Provided records: Begin

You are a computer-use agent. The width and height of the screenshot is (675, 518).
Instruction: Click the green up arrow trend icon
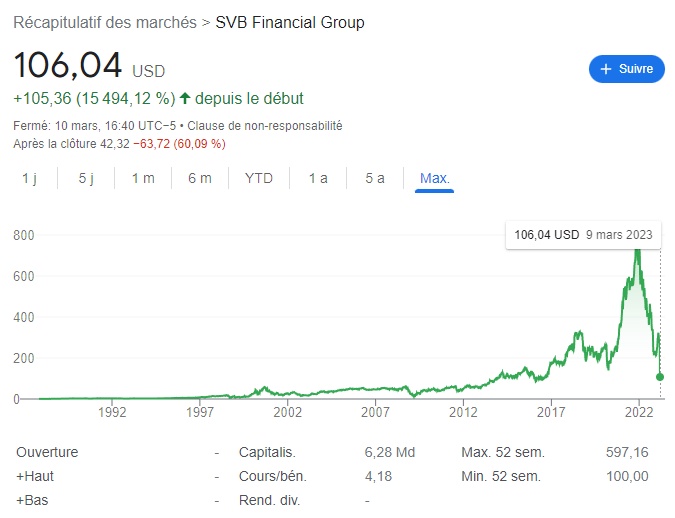point(185,98)

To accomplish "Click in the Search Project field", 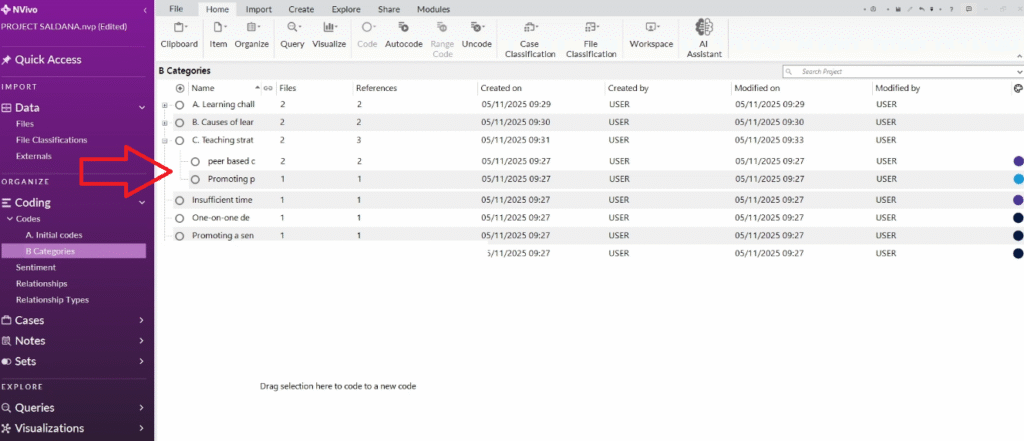I will [900, 72].
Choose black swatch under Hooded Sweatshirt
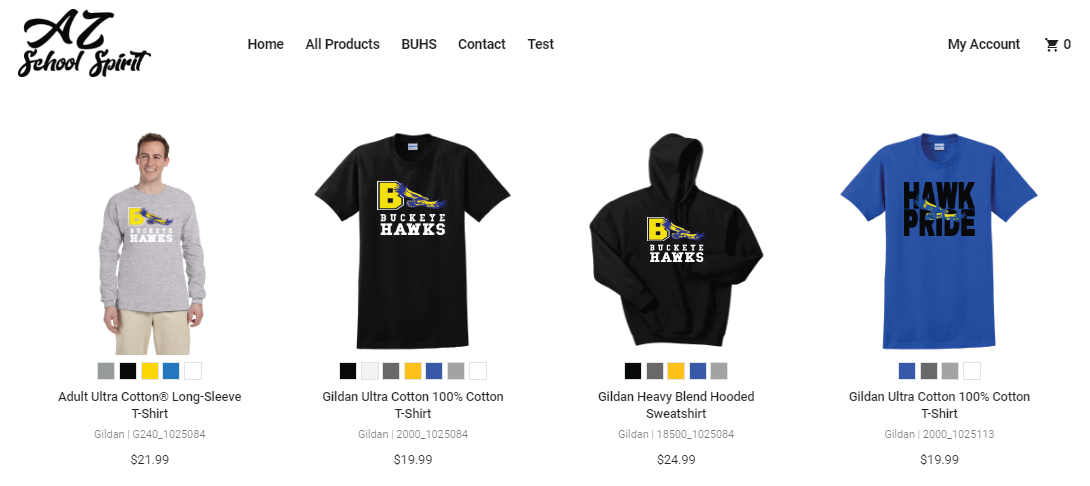1090x486 pixels. coord(633,371)
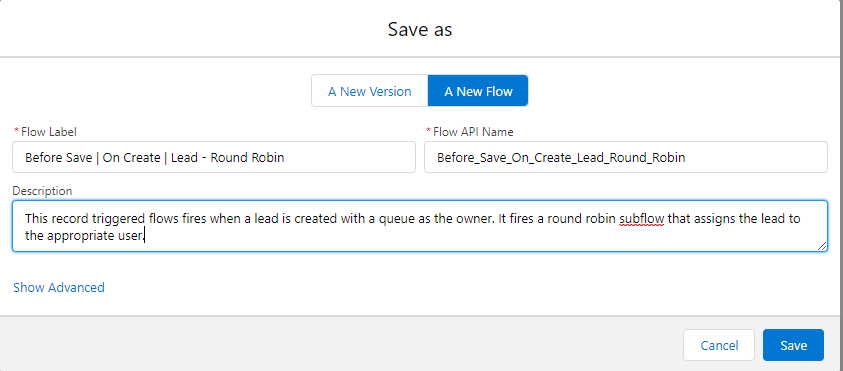Screen dimensions: 843x371
Task: Click into the Flow Label input field
Action: pos(214,157)
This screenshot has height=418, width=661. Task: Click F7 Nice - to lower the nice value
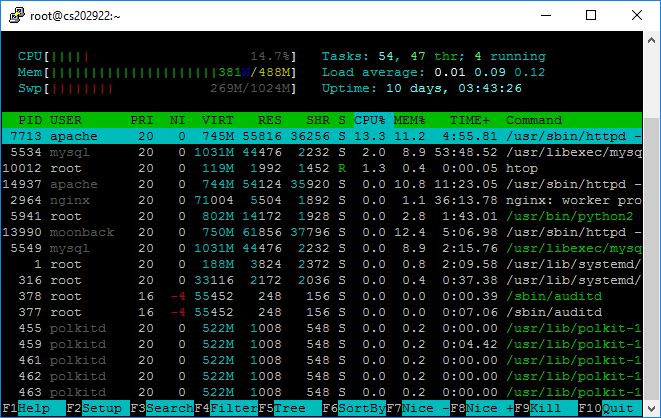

Provided records: End

> [About this task]:
Count the lines in the listing above that include the word "height". Reply with the number only.

> [Answer to the exercise]:
2